When I got up, I went to the window that faces towards the array. As feared, I saw 5 verticals, not 6.
As I waked towards the array, I saw element #1 on the ground. It seemed to be bent in half, which I certainly didn't expect. I had always assumed that any element failure would require a guy line failure. After all, if all of the guy lines were in place, how could an element fall and fail? When I got to the element, I immediately checked the three guy lines, and all were in place. Now I had two facts that didn't make sense - the element was bent in half, and all three guy lines were in place.
Here is a picture of how I found the element. Please click on the picture for a larger view.

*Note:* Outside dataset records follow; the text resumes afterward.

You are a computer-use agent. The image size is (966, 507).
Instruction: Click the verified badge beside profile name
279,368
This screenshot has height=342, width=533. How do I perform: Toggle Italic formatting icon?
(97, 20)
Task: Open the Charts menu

A fourth rope is attached to the vertical. It is a pull rope that is used to raise and lower the vertical. During normal operation, the rope simply hangs down the side of the vertical, and the slack is hung from a cleat on the vertical wooden base. It started to become clear that the vertical failed because this rope was pulled away from the base of the vertical. This caused the vertical to buckle. At some point, the bottom broke free from the hinge at the base. The vertical collapsed on the ground. All three guy lines remained attached. They actually provided an anchor above the pull rope attachment point. This led to the vertical buckling, as opposed to simply falling over.
One thing was clear, somebody did this on purpose. This was not the the result of weather or mechanical failure. Somebody grabbed the pull rope, and kept tugging on it until the 2" diameter aluminum tubing buckled, and then broke away from the base, as it collapsed to the ground. I should mention that the guy lines and the pull rope were both made from Dacron rope with a black UV-resistant jacket. I have found this to be the only choice for outside use, since it seems to last forever. The guy lines are only 3/32" in diameter. The pull rope is 5/16" in diameter.

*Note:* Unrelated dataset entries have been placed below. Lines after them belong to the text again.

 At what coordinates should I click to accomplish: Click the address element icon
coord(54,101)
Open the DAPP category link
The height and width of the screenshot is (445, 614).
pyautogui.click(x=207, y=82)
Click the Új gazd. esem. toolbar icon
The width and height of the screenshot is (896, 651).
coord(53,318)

I started to follow the pull rope, which headed off from the element in the direction of the arrowhead formed by the bent tubing. About 20 feet away, I found the rope making a nearly 90 degree bend around the trunk of a small tree. The bark of the tree was heavily abraded, as if the rope were rubbing against the trunk for a long time. Here is a picture of the trunk wear.
Now what sense did this make? Not much to me. I continued to follow the rope, which was now heading off in a new direction. After another 15 to 20 foot distance, the rope was tangled around another small tree. This tree, however, was lying on its side, and almost pulled free from the ground.

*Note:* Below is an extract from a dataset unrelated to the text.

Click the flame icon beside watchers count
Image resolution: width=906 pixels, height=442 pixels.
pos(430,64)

As in the case of the first tree, the bark was worn off of a portion of the trunk. Near the ground, I saw something hanging from the end of the rope. As I got closer, I could not believe my eyes - it was a deer antler!
Now, this all became clear, and was hardly what I would have ever expected.
A buck, sporting a small set of antlers must have been grazing around the base of the vertical. His antler got tangled in the pull rope hanging off of the cleat. As the deer panicked he must have ran from the element, turning after the first tree, and then running around the second tree. The antenna probably gave way early on in the process, but then I had a deer tied to a tree by a short rope connected to its antler. The second tree was nearly pulled from the ground, most of the roots were snapped. At some point, the antler gave way, and the deer was free.
Here is a picture of the antler, and the naturally forming knot.
Finally, here is what a normal vertical base looks like. The spare pull rope is collected, and hung from a cleat.
The deer must have found a way to get their antler caught in the rope windings, and the ended up tied to the very end of the rope.
Although I thought of a lot of possible problems, I must confess, this one caught me completely off guard. I believe that antlers will grow again if lost. If you find a one-antler deer chasing you around your Field Day site, perhaps it was this one - I suspect he has no love for Amateur Radio.